Amnesty zur Asylpolitik der Türkei: Anbau an die Festung Europa
Die Menschenrechtsorganisation Amnesty hat schwere Vorwürfe gegen die Türkei erhoben. Das Land schiebe Flüchtlinge einfach ins Bürgerkriegsland Syrien ab.
Das EU-Abkommen sieht vor, dass die Türkei jegliche auf griechischen Inseln angelandete Migranten und Flüchtlinge aus Syrien zurücknimmt.

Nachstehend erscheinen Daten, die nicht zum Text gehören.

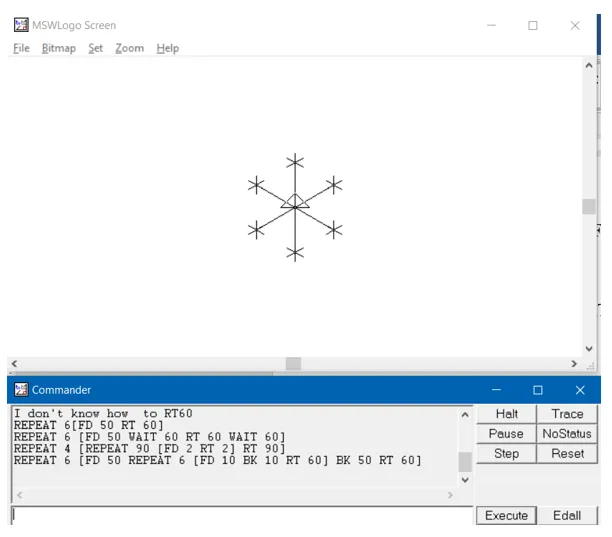This screenshot has width=612, height=537.
Task: Open the Bitmap menu
Action: tap(58, 48)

Dafür hat sich die Europäische Union verpflichtet, für jeden Zurückgebrachten einen syrischen Bürgerkriegsflüchtling aufzunehmen. Ankara erhält zudem von der EU Geld für die Unterbringung und Versorgung von Flüchtlingen. Am 4. April soll der Pakt voll in Kraft treten.

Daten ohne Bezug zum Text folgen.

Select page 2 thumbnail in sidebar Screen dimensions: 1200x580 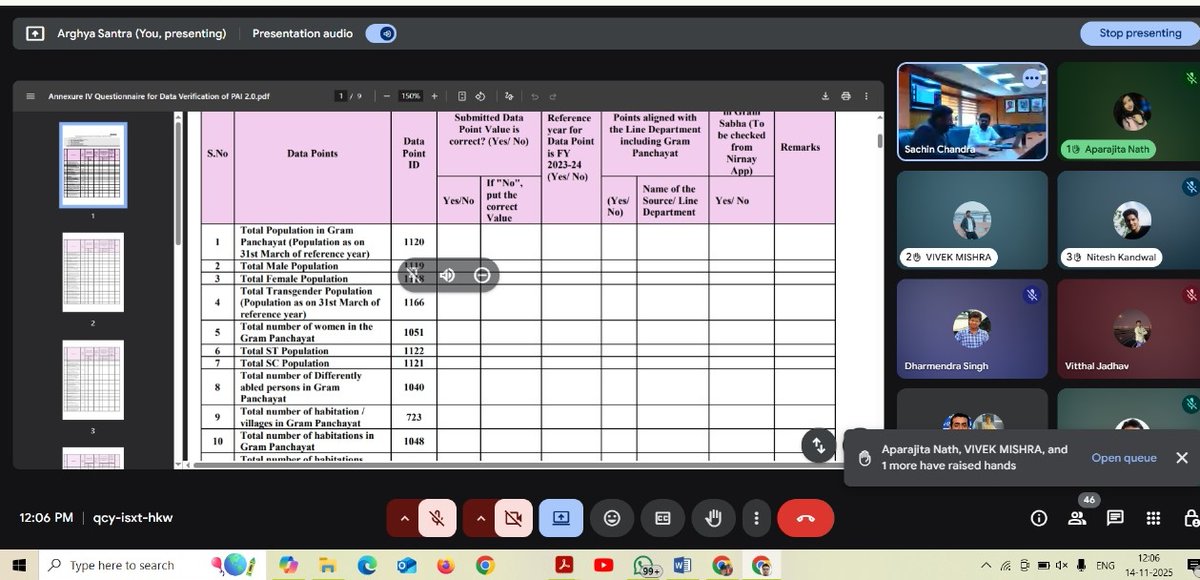pos(93,272)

Menschenrechtsgruppen treibt jedoch die Sorge um, dass der Deal die Rechte von Asylsuchenden beschneiden könnte. Zudem steht die Frage im Raum, ob die Türkei für die Menschen sicher ist.

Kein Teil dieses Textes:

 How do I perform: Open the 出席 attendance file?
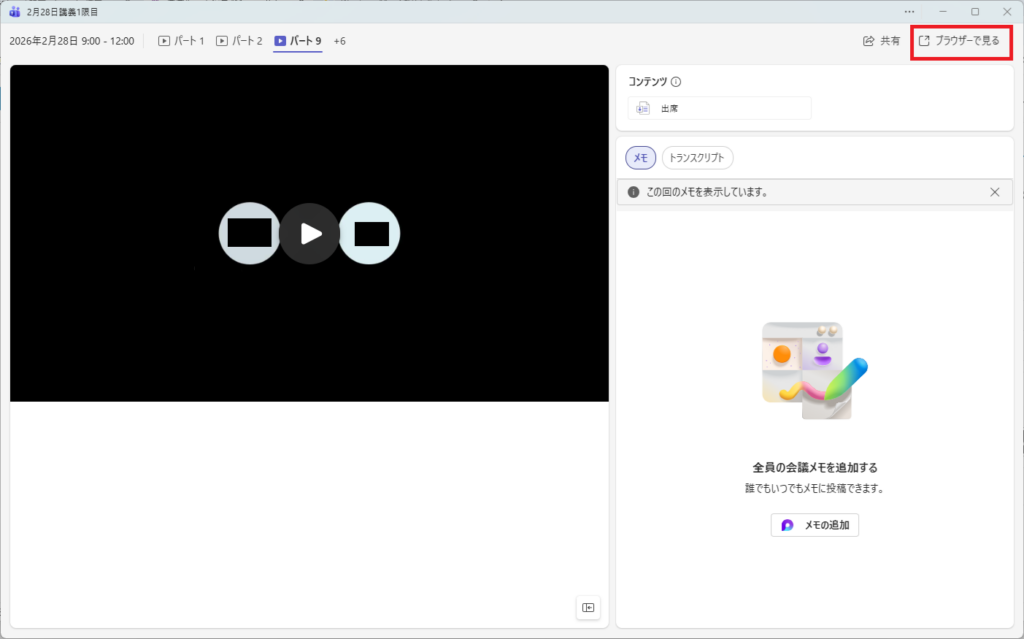(x=719, y=108)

John Dalhuisen, Amnesty-Direktor für Europa und Zentralasien, äußerte auch scharfe Kritik an der EU. Diese sei „nicht nur weit davon entfernt, die Türkei zur Verbesserung des Schutzes“ von syrischen Flüchtlingen zu drängen, sondern schaffe „tatsächlich Anreize für das Gegenteil“, monierte er. „Nachdem wir die Schaffung der Festung Europa bezeugt haben, erleben wir nun den Nachahmungsbau der Festung Türkei.“
In der Anfangszeit des Syrien-Konflikts konnten Syrer mit Pässen noch über reguläre Grenzposten in die Türkei einreisen. Selbst jene, die illegal in das Nachbarland gelangten, konnten sich später bei den Behörden registrieren lassen. Inzwischen lässt die Türkei nur noch Flüchtlinge einreisen, die dringend medizinische Hilfe benötigen. Laut Amnesty haben die Behörden auch die Registrierung von Syrern in den südlichen türkischen Provinzen zurückgefahren. Dadurch werde es ihnen unmöglich gemacht, grundlegende Dienste in Anspruch zu nehmen.
Im Umkreis von 20 Kilometern von der türkischen Grenze sollen sich laut Schätzungen 200.000 vertriebene Syrer aufhalten. Verschärfte Grenzkontrollen und neue Visabestimmungen trieben Syrer zudem in die Arme von Schmugglern, die durchschnittlich 1.000 Dollar (rund 880 Euro) pro Grenzübertritt verlangten, berichtete Amnesty.